Lyoness claims to be looking for 'visionary people', who see that this business will grow over the entire world (a comparison with companies like Apple and Google is coined). Not only will the amount of shoppers and shops affiliated with Lyoness grow considerably; the amount of premium members (i.e. position-buyers) will grow exponentially too. Therefore, acquiring as many as possible positions in the system now, will lead to huge rewards in the future. These rewards will start coming in as soon 4 people have been recruited into Lyoness, provided these 4 people have acquired at least one unit in the position system. Then, based on the amount of positions acquired by the people brought in, and the career level that has been obtained (which is, of course, dependent on the amount of positions as well), a monthly 'system commission' or 'volume commission' is paid out. Of course, then six or seven figure incomes are for grabs.

Everything is dependent on the position system. Or as Hubert Freidl puts it: 'it's all about positions, positions, positions, positions'.

And of course, to get people in and to get them to acquire positions, everything is permitted.

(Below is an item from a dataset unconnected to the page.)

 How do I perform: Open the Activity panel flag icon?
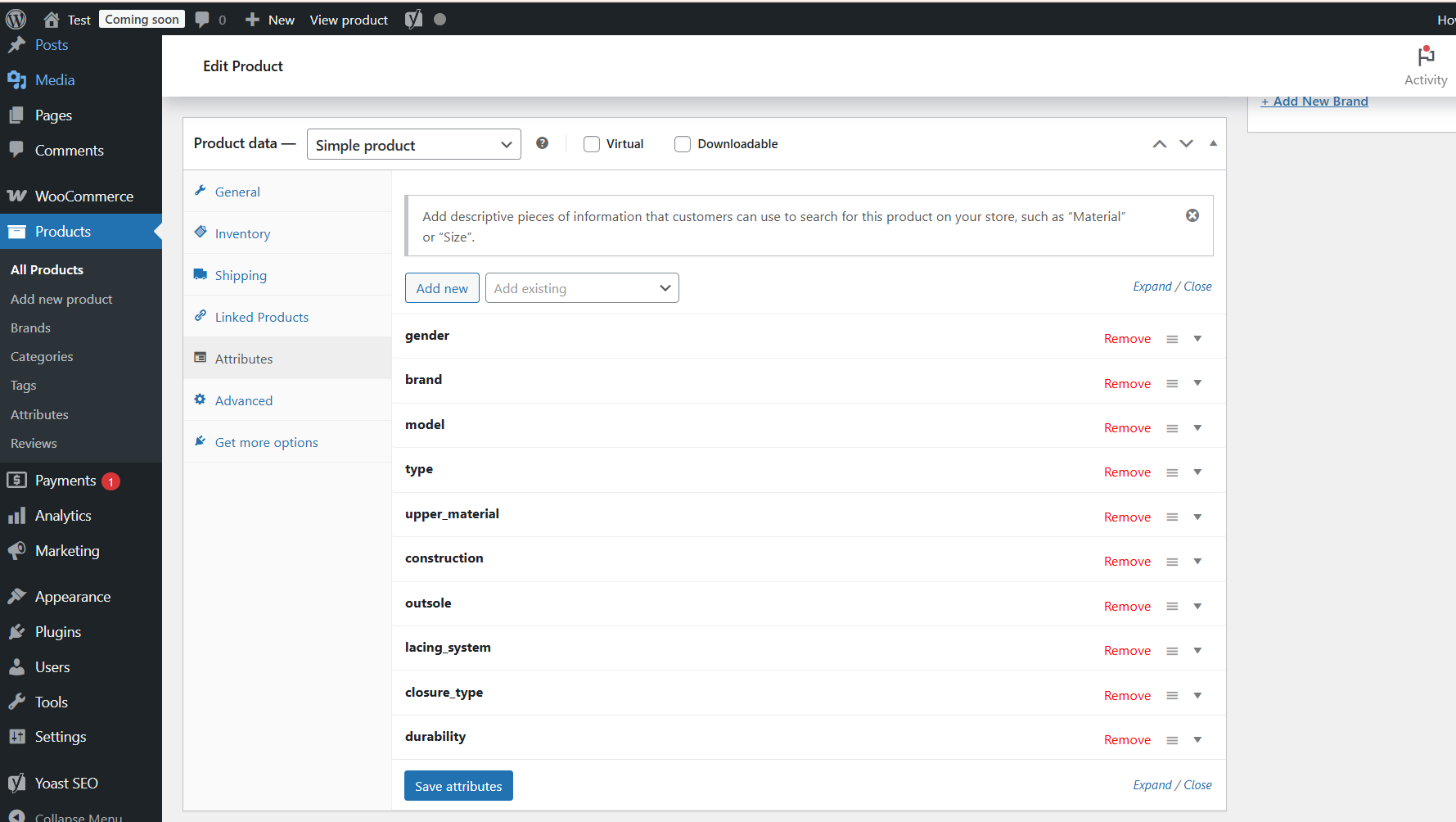(1425, 56)
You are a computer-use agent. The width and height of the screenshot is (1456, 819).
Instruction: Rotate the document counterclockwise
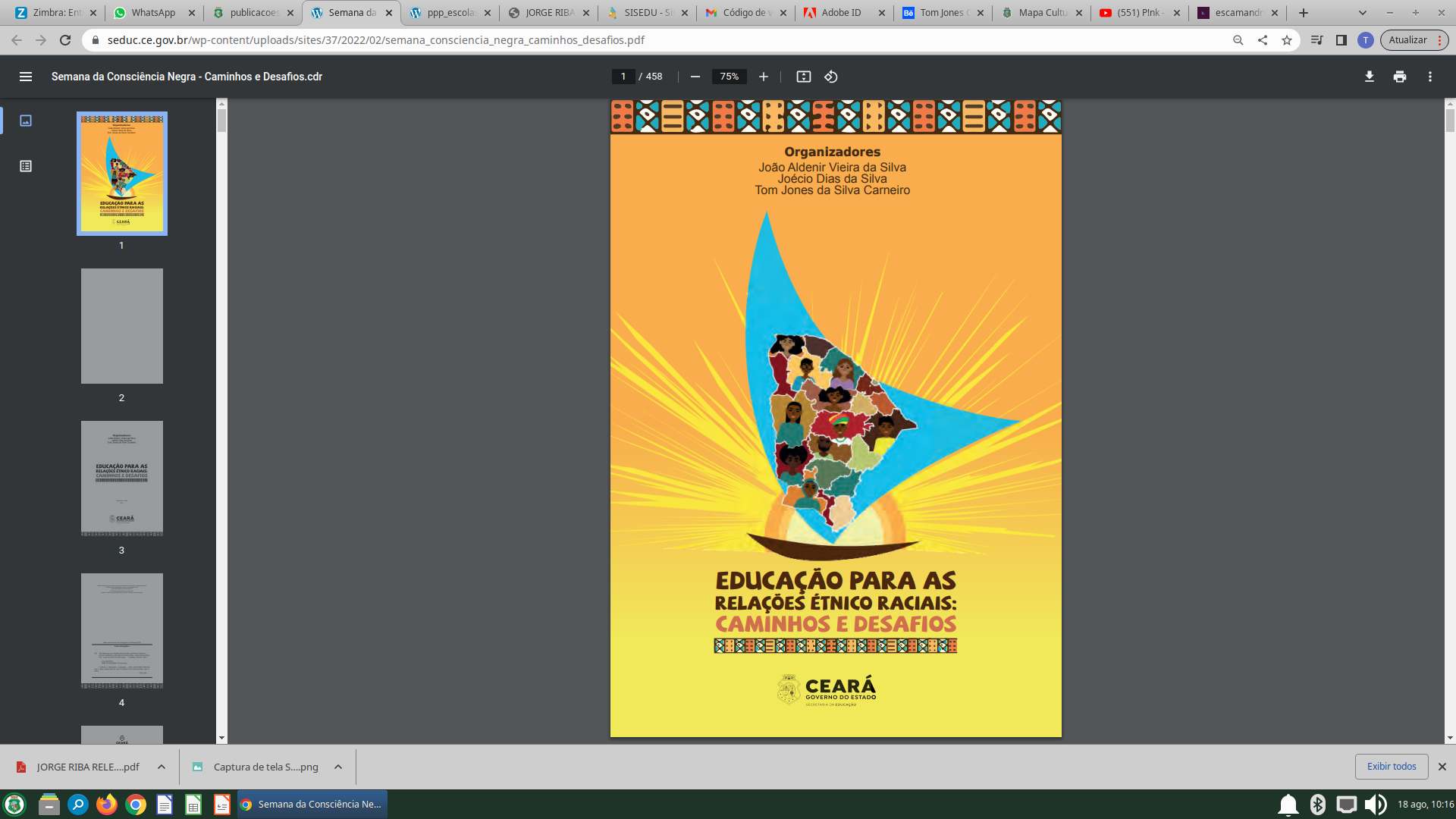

To enhance the confusion, and to make sure that no-one drops out, psychological pressure is applied, critics are discredited and intimidated with lawsuits. The truth that does leave the private sphere of Lyoness (which is inevitable with 2,800,000 members worldwide), gets contested or challenged with false copyright infringement claims. Also, Lyoness has tried to make the truth 'irrelevant' to new members and other observers of Lyoness, by complicating the understanding of Lyoness' 'business model', for instance by constantly changing the terms used for various aspects of this 'business model', which also are often not, not-sufficiently or merely vaguely explained and/or used elsewhere in official Lyoness communication (therefore, the Austrian Consumer Union; VKI; has hired Eric Breiteneder to sue Lyoness). A while ago, 'loyalty merchants' were still called 'trading partners'; 'premium members' were called 'business partners', 'accounting units' were called 'positions'; and 'volume commission' was called 'system commission'.